Friday, May 17, 2013

Grafted Tomatoes

My friend Regina works at a wholesale nursery. Occasionally they have annual plants that get too mature for selling within the retail market. This excess inventory gets tossed onto a compost pile. When the plants happen to be edibles Regina calls me to come pick them up for the Brooklyn Community Garden. Today she called to come pick up grafted tomatoes. With Don's help and vehicle, we drove down to the nursery and stuffed his truck full of almost 100 huge grafted tomato plants.

We rode back with tomato plants hanging around in our ears. 

And what is a grafted tomato you might ask? As I understand it, the grower uses a 'secret' super rootstock onto which a tomato variety is grafted. The benefits of this process are claimed to give the tomatoes better disease resistance, improved wild weather tolerance, stronger plants, and bigger, better and longer harvests. Mighty Mato is the variety we received.

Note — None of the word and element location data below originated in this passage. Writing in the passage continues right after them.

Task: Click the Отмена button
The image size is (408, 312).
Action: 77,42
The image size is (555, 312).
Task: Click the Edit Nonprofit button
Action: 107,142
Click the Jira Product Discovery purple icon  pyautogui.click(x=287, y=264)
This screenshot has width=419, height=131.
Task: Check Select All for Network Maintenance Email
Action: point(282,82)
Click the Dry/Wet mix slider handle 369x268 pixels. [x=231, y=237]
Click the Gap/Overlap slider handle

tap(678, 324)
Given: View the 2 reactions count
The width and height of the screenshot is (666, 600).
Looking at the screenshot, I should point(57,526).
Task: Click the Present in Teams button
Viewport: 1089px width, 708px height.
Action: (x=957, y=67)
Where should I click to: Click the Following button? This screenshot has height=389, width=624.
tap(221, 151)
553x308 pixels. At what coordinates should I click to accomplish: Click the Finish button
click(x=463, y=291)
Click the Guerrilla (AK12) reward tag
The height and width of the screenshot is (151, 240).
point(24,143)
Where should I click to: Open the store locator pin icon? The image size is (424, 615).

Last year I grew a grafted Green Zebra tomato and also grew a regular Green Zebra. Disappointingly, my  grafted plant didn't produce as well as the regular one. Regina had the same experience with this variety, however a number of other gardeners have had spectacular success with this product. Maybe the Green Zebra variety was the problem not the grafting. This season I'm growing 2 different varieties, and will keep track of how they do.

The community garden may hold a tomato tasting festival come September to compare notes. Stay tuned.
Jade picking out her grafted tomato plant.

So thanks Regina and F&B Farms for the great donation to our community garden.